As they climbed, the shadow in the stone took on clear lines. Right angles. Alien to nature. And then they saw it.

The house’s façade was built into the rock.

An old wooden door, grayed with age, set tightly into the limestone. Around the edge, the metal of the roof, as if half-absorbed by the mountain. On either side, genuine windows with cloudy glass reflect the sky.

They emerged onto a narrow ledge—a barely noticeable strip of stone in front of the entrance.

“Anyone there?” Nora called. There was no answer.

Inside, everything looked old, but not abandoned. Stone steps led deeper into the mountain. The air was damp, smelling of earth and something sweet.

And suddenly—footsteps. Not ahead. Above them. Quick, heavy. Someone was running.

Nora screamed. She lunged upward, and Ethan barely managed to grab her arms and pull her up. At that moment, there was a sharp crack—and a man’s desperate cry, cut off mid-sentence.

They hurried toward the sound.

A man was hanging at the edge of a small pool, upside down, one foot caught in a noose of thick vines. He looked at them with a mixture of relief and embarrassment.

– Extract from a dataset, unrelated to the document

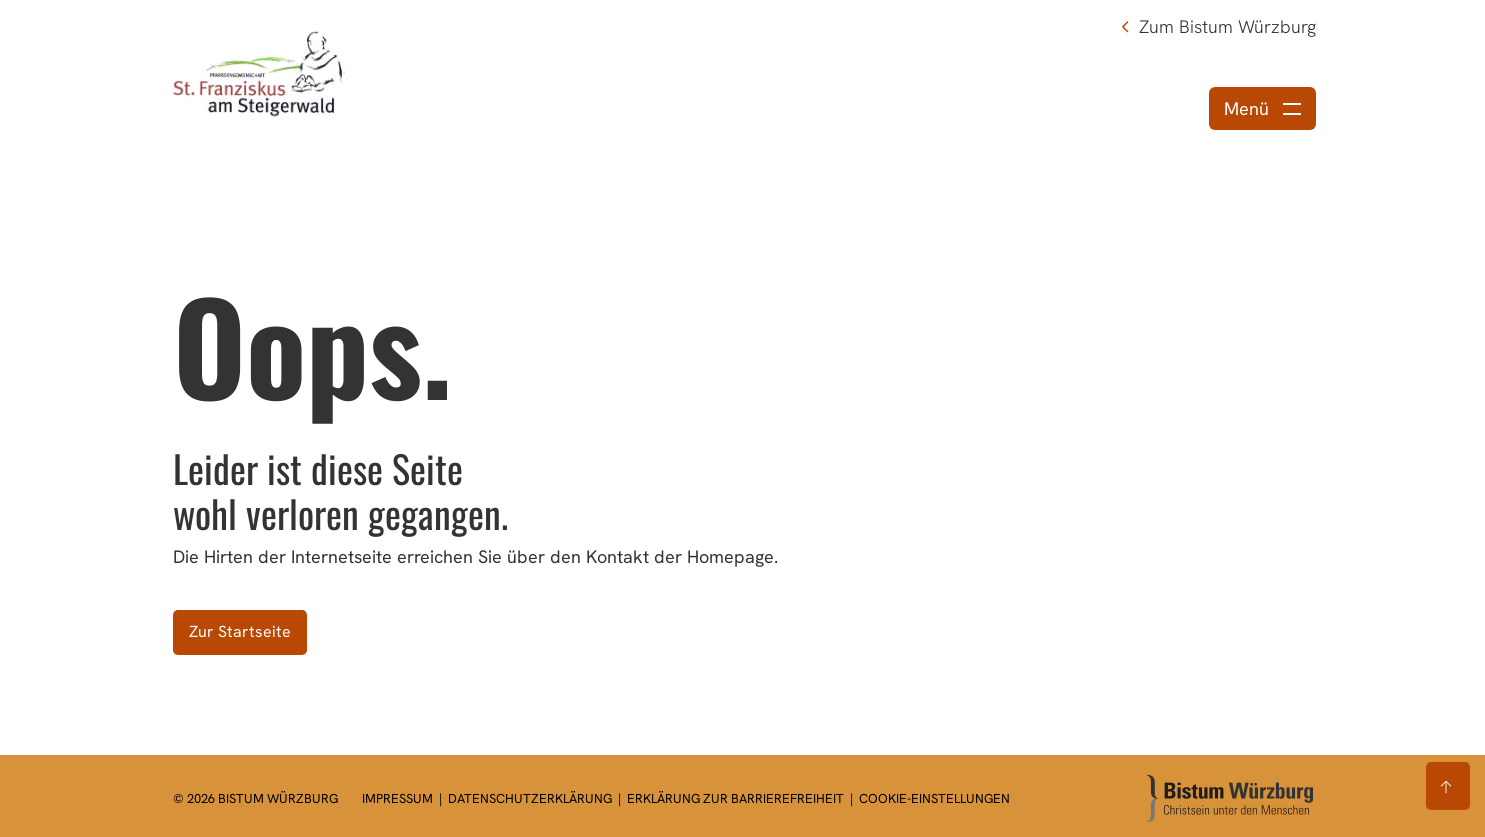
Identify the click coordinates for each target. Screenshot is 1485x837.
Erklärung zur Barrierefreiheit (735, 798)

“Thank God…” he breathed out. “I thought I was going to fall in.”

While Nora carefully untangled the knot, Ethan couldn’t help but ask:

“You… live here?” The man chuckled.

“You could say that.”

When they freed him, he landed awkwardly and laughed, rubbing his back. A sharp, sweet smell emanated from him.

“Have you been drinking?” Ethan asked cautiously.

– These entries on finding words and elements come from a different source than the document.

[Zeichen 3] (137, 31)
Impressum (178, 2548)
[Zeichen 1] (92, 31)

“Wandering,” Ethan corrected. “Wild grapes. A bit overdone.”

Then everything fell into place: the vines, the hammock, the footsteps, the noise.

“I jump into the pond,” he admitted. “It clears my head. I decided to try again today… but I lost my balance.”

The waterfall roared nearby, and the fear gradually dissolved. The house in the rock no longer seemed a threat—just someone’s strange, solitary life.

When they descended back, the mountain became just a mountain again. But the thought remained.

Somewhere inside the rock, someone lives quietly, voluntarily, far from the world.

And not all places are meant to be found. And some stories are better left where they are.